José Carlos Somoza, Inez van Dullemen, Timo Berger, Hadjar Benmiloud, Nico Scheepmaker

De Spaanse schrijver José Carlos Somoza werd geboren in Havana, Cuba op 13 november 1959. Zie ook alle tags voor José Carlos Somoza op dit blog.

 

Uit: Zig Zag (Vertaald door Lisa Dillman)

“Exactly six minutes and thirteen seconds before her life took a drastic, horrifying turn, Elisa Robledo was working at something quite ordinary. She was teaching an elective on modern theories of physics to fifteen second-year engineering students. She in no way intuited what was about to happen. Unlike many students, and even a fair few professors for whom the setting proved formidable, Elisa felt more at ease in the classroom than she did in her own home. That was the way it had been at her old-fashioned high school and in the bare-walled classrooms of her university, too.
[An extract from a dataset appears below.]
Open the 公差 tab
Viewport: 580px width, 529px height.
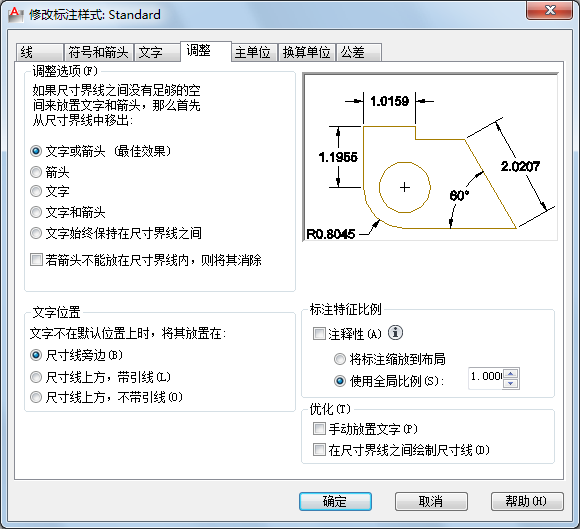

Now she worked in the bright, modern facilities of the School of Engineering at Madrid’s Alighieri University, a luxurious private institution whose classrooms boasted views from the enormous windows overlooking campus, perfect sound from their superb acoustics, and the rich aroma of fine wood. Elisa could have lived there. She unconsciously assumed that nothing bad could happen to her in a place like that.
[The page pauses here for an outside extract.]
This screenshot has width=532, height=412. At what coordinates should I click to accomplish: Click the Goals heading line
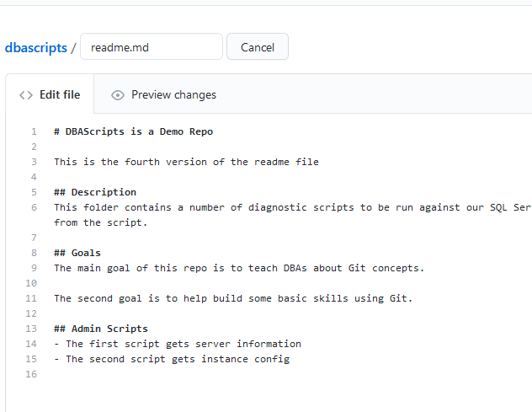77,253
She couldn’t have been more wrong, and in just over six minutes she would realize that.

Elisa was a brilliant professor who had a certain aura about her. At universities, certain professors (and the occasional student) are the stuff of legend: the enigmatic Elisa Robledo had given rise to a mystery everyone wanted to solve.

In a way, the birth of the Elisa Mystery was inevitable. She was young and a loner; she had long, wavy black hair and the face and body of a model. She was sharp and analytical, and she had a prodigious talent for abstraction and calculation-characteristics that were key in the cold world of theoretical physics, where the principles of science rule all. Theoretical physicists were not only respected, they were revered-from Einstein to Stephen Hawking. They fit people’s image of what physics was all about. Though most people found the field abstruse (if not wholly unintelligible), its champions always made a big splash and were seen as stereotypical, socially awkward geniuses.

Elisa Robledo was not cold at all. She was passionate about her teaching, and she captivated her students. What’s more, she was an excellent academic, and a kind, supportive colleague, always willing to help out in a crisis. On the surface, there was nothing strange about her.”